Reprieve for Maya govt in Noida case
Pushed on a backfoot by a bench headed by Justice B.N. Agrawal for violation of undertaking given to the court to stop construction work on memorials in Lucknow, the Mayawati Government got a breather from another bench on the issue of ongoing construction in Noida Park, allegedly in violation of environmental norms, reports Satya Prakash.delhi Updated: Sep 12, 2009 01:29 IST
It was a mixed day for the Mayawati Government in the Supreme Court on Friday.
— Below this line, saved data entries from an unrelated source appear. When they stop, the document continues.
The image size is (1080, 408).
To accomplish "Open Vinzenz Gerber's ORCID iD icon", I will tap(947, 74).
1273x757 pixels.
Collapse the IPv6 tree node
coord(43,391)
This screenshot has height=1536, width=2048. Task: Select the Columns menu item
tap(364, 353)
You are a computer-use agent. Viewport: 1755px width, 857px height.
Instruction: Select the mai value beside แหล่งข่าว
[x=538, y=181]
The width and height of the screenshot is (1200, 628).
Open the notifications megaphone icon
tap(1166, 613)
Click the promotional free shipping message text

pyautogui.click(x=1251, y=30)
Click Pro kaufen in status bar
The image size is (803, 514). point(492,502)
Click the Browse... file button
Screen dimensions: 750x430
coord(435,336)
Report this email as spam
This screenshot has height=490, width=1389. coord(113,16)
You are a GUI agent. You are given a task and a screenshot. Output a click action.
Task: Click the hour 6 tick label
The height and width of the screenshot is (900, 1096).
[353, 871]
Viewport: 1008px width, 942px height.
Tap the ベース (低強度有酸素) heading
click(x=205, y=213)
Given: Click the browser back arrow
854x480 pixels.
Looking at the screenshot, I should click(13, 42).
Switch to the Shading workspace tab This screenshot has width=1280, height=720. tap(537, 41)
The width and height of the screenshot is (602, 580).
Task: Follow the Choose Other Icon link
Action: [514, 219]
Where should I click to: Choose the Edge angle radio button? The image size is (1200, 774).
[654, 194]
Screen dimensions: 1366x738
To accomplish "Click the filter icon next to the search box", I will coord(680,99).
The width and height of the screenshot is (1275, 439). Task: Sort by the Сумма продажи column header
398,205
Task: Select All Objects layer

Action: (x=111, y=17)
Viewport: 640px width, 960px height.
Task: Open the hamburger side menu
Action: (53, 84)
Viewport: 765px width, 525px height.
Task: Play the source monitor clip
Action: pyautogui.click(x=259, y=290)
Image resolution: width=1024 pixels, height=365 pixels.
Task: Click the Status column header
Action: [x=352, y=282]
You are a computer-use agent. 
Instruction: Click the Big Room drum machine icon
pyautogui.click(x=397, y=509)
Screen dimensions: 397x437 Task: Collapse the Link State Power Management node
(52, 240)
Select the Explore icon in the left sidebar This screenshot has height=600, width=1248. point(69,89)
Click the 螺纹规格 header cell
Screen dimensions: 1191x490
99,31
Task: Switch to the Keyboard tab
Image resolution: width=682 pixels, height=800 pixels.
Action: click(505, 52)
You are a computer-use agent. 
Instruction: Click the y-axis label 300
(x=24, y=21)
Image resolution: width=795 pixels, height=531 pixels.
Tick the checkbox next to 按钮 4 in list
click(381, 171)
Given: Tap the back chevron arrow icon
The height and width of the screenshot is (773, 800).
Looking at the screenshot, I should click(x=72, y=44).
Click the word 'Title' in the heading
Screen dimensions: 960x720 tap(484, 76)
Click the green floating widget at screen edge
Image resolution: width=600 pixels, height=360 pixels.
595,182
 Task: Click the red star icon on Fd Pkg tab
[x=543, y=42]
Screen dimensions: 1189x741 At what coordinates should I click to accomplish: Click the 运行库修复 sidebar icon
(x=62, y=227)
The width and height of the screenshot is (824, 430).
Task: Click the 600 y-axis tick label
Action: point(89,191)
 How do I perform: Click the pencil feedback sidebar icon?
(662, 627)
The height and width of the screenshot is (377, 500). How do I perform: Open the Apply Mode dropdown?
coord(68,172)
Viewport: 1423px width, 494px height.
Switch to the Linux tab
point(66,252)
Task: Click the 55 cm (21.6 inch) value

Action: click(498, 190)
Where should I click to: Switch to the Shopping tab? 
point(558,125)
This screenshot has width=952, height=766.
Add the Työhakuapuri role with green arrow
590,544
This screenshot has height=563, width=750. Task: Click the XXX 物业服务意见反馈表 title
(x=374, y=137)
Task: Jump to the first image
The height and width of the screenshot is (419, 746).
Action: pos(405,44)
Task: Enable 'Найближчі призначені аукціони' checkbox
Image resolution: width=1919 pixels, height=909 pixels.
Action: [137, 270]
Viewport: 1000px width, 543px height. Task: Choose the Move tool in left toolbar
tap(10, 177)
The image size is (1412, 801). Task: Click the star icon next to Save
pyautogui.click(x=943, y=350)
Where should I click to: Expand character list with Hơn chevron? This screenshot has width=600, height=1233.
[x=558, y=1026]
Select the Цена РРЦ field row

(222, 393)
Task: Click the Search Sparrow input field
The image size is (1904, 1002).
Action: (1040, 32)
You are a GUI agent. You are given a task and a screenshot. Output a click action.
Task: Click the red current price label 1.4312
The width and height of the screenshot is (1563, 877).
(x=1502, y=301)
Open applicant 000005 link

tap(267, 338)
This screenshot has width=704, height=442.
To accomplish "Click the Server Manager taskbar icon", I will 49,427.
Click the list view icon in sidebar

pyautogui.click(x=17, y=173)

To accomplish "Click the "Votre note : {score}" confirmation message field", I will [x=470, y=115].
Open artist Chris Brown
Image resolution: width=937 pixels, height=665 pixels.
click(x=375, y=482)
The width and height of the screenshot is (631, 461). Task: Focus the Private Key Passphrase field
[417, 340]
Pushed on a backfoot by a bench headed by Justice B.N. Agrawal for violation of undertaking given to the court to stop construction work on memorials in Lucknow, the Mayawati Government got a breather from another bench on the issue of ongoing construction in Noida Park, allegedly in violation of environmental norms.
A three-judge forest bench headed by Chief Justice of India K.G. Balakrishnan refused to stay the ongoing work at the Noida’s Bhim Rao Ambedkar Park.
“How can we pass the order unless we see the counter-affidavit of the state government?” the bench, also comprising justices S.H. Kapadia and Aftab Alam asked after an applicant sought a stay of the construction activities in view of the Central Empowered Committee’s (CEC) recommendation to stop all construction activities for want of environmental clearance.
The bench asked the state to respond to the CEC’s report
by October 9, the next date of hearing.
Appearing for the applicant, senior advocate Jayant Bhushan requested the court to take up the matter urgently, saying construction activities were on in full swing on day-to-day basis despite CEC’s recommendation to the contrary.
The construction activities were being carried out without approval of the Ministry of Environment and Forests.
On behalf of the state government, senior counsel K.K. Venugopal opposed Bhushan’s submission and sought four weeks to respond to the CEC report.
He also pointed out that the CEC report was not unanimous and the member secretary had dissented. Eighty per cent of the construction had already been completed, he added.
The Supreme Court-appointed CEC had on September 4 recommended stoppage of construction work at the Noida Park for violation of environment norms.
In its report to the court, the CEC said the construction activity would have an adverse effect on the surrounding ecosystem as it was located within 10 km of a protected bird sanctuary in Okhla.
Noting that 6,000 trees had been pulled down to execute the project, the CEC said the government should have sought environment clearance before starting it.